The U.S. Securities and Exchange Commission (SEC) has announced that a federal court in Florida has ordered Woodbridge Group of Companies LLC and its former owner to pay $1 billion in penalties and disgorgement for operating a Ponzi scheme that targeted thousands of retail investors – many of them senior citizens across America.
Judge Marcia G. Cooke of the U.S. District Court for the Southern District of Florida approved judgments against Woodbridge and its 281 related companies and ordered them to pay $892 million in disgorgement.
The court ordered Robert H. Shapiro, CEO and former owner, to pay a $100 million civil penalty and to disgorge $18.5 million in ill-gotten gains, in addition to $2.1 million in so-called prejudgment interest.

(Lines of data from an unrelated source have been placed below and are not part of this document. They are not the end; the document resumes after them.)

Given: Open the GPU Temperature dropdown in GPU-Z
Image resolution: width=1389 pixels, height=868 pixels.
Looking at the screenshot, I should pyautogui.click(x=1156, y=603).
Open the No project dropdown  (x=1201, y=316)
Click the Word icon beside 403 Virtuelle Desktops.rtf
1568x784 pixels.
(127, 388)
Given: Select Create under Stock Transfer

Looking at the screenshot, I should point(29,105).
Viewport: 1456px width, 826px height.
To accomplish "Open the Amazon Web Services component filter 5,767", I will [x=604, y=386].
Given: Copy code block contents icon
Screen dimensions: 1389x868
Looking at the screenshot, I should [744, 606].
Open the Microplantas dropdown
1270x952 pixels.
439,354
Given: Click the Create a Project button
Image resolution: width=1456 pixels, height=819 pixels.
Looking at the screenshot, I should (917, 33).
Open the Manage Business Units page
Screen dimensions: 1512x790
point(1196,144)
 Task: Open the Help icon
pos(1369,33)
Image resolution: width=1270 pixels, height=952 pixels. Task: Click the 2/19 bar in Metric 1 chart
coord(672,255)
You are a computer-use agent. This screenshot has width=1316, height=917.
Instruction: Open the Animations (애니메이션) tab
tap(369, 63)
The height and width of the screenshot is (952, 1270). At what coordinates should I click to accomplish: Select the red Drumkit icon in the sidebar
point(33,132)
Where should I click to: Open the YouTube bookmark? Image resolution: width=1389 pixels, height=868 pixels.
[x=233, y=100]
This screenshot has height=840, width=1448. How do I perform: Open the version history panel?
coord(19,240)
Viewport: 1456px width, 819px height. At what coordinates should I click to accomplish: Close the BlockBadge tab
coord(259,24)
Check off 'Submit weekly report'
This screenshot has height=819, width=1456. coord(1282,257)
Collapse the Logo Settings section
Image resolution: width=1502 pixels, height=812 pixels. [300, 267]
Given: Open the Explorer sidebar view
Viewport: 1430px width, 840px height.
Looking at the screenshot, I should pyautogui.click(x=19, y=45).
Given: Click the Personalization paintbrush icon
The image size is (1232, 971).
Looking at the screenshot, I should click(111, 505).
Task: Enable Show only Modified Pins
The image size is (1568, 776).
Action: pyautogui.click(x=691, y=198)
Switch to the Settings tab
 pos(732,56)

The judgment comes just days after the SEC initiated emergency action charges late this January against Phillip Michael Carter, a Texas real-estate developer, and two other individuals, for a “multi-million dollar” offering fraud.
This particularly SEC complaint alleged that Carter, along with Bobby Eugene Guess and Richard Tilford, attracted almost $45 million capital from over 270 investors across the United States by selling short-term, high-yield promissory notes issued by a number of shell companies, which were the agency described as “intentionally named to confuse investors.”
In relation to the latest action regard the Ponzi scheme, an emergency action filed by the SEC back in December 2017 charging the company and other defendants with operating a $1.2 billion Ponzi scheme, which defrauded some 8,400 retail investors nationwide, many of whom were senior citizens who had invested their retirement funds.
Last May the SEC, an independent agency of the U.S. federal government headed by chairman Jay Clayton, shut down Madison Timber Properties, LLC, run by Arthur Lamar Adams, who had mounted a series of timber investments in three U.S. states that saw investors lied to over lucrative returns. This company allegedly “bilked at least” 150 investors in an $85 million Ponzi scheme.
And more recently, just last month on December 13, the SEC charged Hector May, a former New York investment advisor (based in Rockland County) and his daughter Vania Bell with a Ponzi scheme, which conducted multi-million scam that defrauded local community members and members of their family and close friends. May was the president and chief compliance officer of the now-defunct Executive Compensation Planners Inc.
The SEC’s complaint alleged that Shapiro made Ponzi payments to investors and used a web of shell companies to conceal the actual nature of the scheme. It all has echoes of Bernard Madoff and his Ponzi’ scheme, although in that case he was sentenced to 150 years in prison a decade in June 2009. Madoff’s Ponzi empire was estimated to have ran up massive losses estimated at around $65 billion as of December 2008.
Stephanie Avakian, co-Director of the SEC’s Division of Enforcement, commenting on this latest Ponzi fraud said: “This resolution accomplishes one of the SEC’s core missions to protect retail investors. Mr. Shapiro and other defendants will be held accountable and required to pay substantial penalties for their misconduct.”
Eric I. Bustillo, Director of the SEC’s Miami regional office, added: “Our complaint charged that when Woodbridge’s fictitious business model collapsed, the company stopped paying investors and filed for Chapter 11 bankruptcy protection. The settlement provides for the return of significant funds to investors.”
The court’s disgorgement order against Woodbridge and related corporate defendants will be deemed satisfied by a Liquidation Trust being formed under a plan in the Woodbridge Chapter 11 case in the U.S. District Court for the District of Delaware (Case No. 17-12560-KJC).
The Liquidation Trust will be obligated to make distributions of net proceeds from the disposition of the defendants’ assets in bankruptcy. The amount to be distributed will depend upon the amounts collected by the Liquidation Trust.
All defendants and relief defendants, without admitting or denying the SEC’s allegations, consented to the entry of final judgments which also permanently prohibit the defendants from violating the antifraud and other provisions of the federal securities laws.
RS Protection Trust and several relief defendants were collectively ordered to pay $5.3 million in ill-gotten gains and interest.
Mr. Shapiro also consented to the entry of an SEC administrative order, without admitting or denying the SEC’s findings, permanently barring Shapiro from association with any broker, dealer, investment adviser, municipal securities dealer, municipal advisor, transfer agent, or nationally recognized statistical rating organization (NRSRO) that include the likes of Moody’s Investors’ Service, Standards & Poor’s or Fitch Rating, and from participating in any offering of a penny stock.
The case – along with previous Ponzi schemes exposed and shutdown by the U.S. authorities – underlines that these frauds are not going away and investors should exercise caution when being contacted by financial intermediaries purporting to offer outsized returns. If it sounds too good to be true, it probably is and your by words should be caveat emptor (buyer beware).
The SEC’s continuing investigation with regards to this latest Ponzi matter is being conducted by Mr. Lowry, Ms. Nestor, Mr. Koonin and Mark Dee, and supervised by Jason R. Berkowitz and Fernando Torres.